▶ **Work instruction**
From the first line to the last, restate the material word for word; pictures stay out.

▶ **Input material**
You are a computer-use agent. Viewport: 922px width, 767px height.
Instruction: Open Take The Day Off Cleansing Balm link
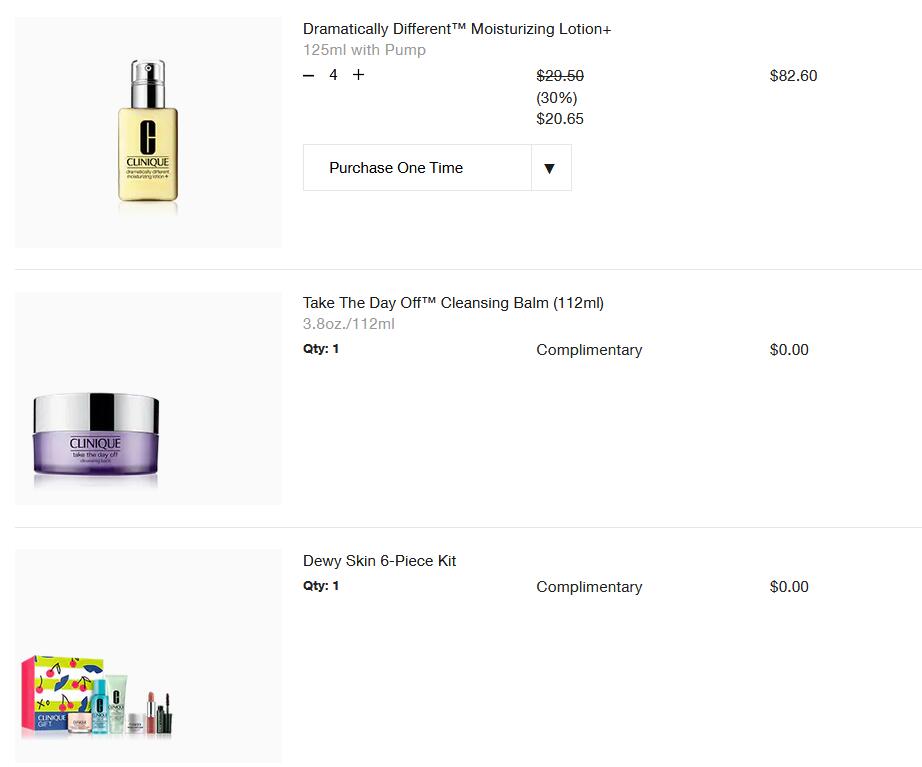(x=453, y=303)
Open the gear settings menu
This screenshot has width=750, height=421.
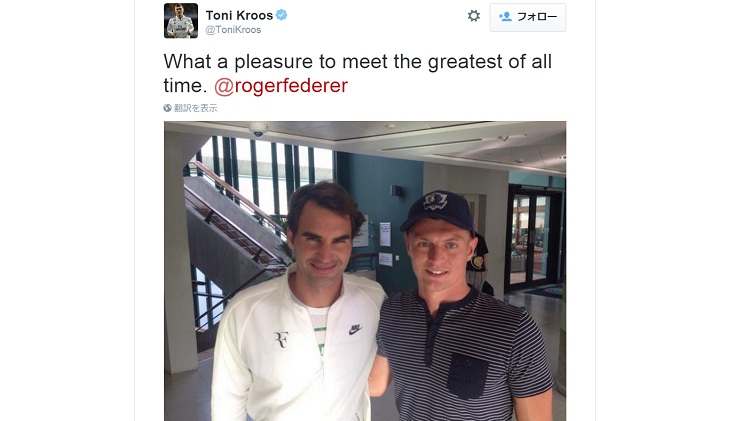474,16
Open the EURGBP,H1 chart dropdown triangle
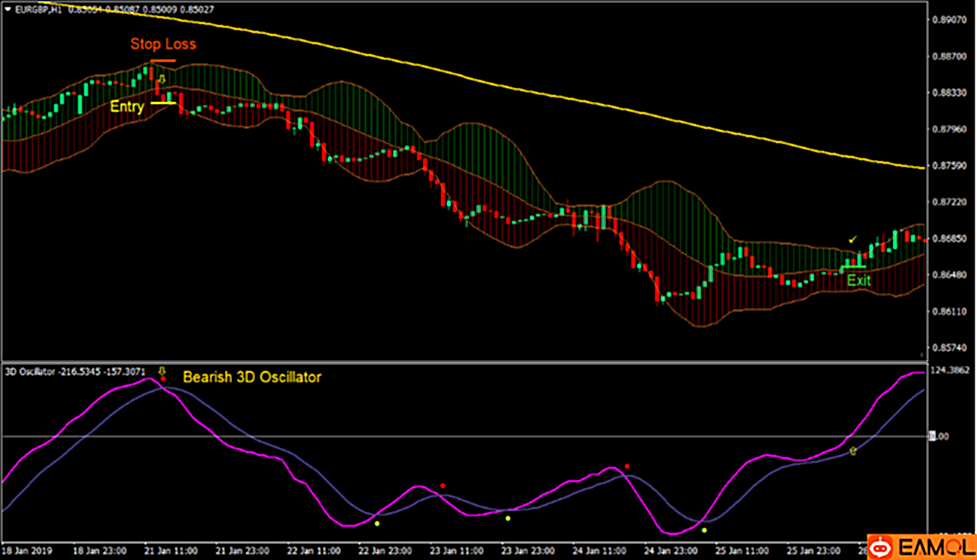 click(x=8, y=8)
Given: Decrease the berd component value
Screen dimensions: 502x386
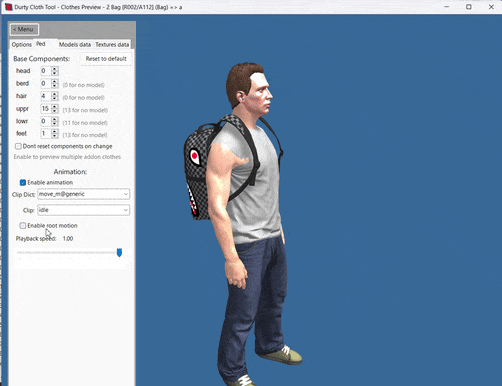Looking at the screenshot, I should click(x=55, y=86).
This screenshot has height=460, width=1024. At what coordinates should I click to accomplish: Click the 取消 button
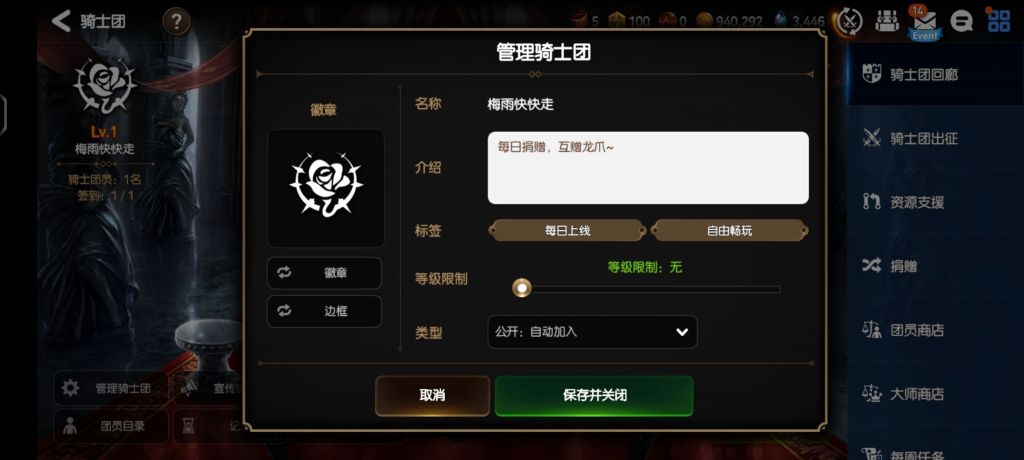(432, 396)
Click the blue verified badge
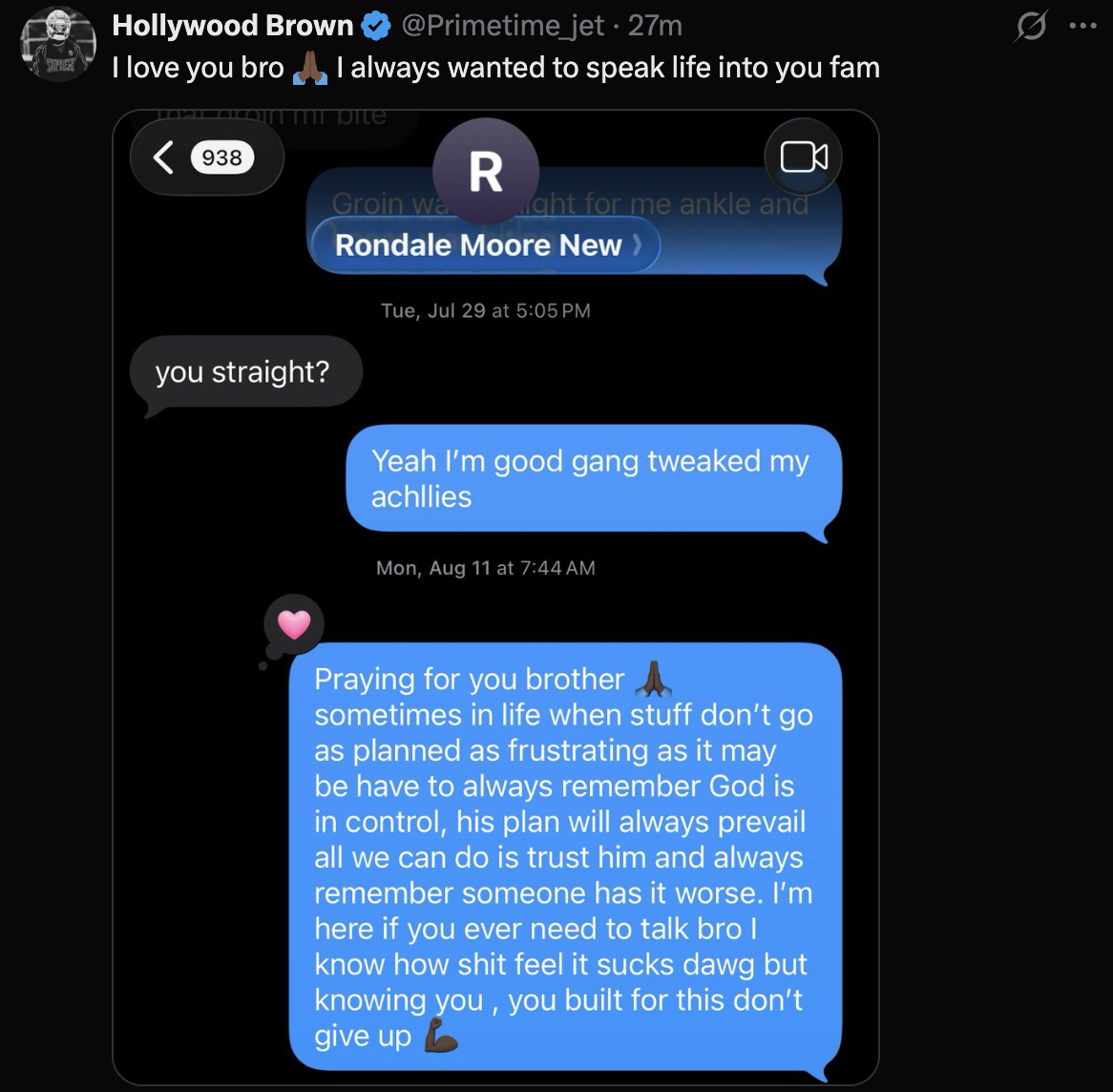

▶ **Task response**
You are a computer-use agent. Viewport: 922px width, 767px height.
Instruction: Open Take The Day Off Cleansing Balm link
(x=453, y=303)
Open the gear settings menu
This screenshot has width=750, height=421.
474,16
Open the EURGBP,H1 chart dropdown triangle
 click(x=8, y=8)
Given: Decrease the berd component value
Screen dimensions: 502x386
Looking at the screenshot, I should click(x=55, y=86).
This screenshot has height=460, width=1024. At what coordinates should I click to accomplish: Click the 取消 button
(432, 396)
Click the blue verified badge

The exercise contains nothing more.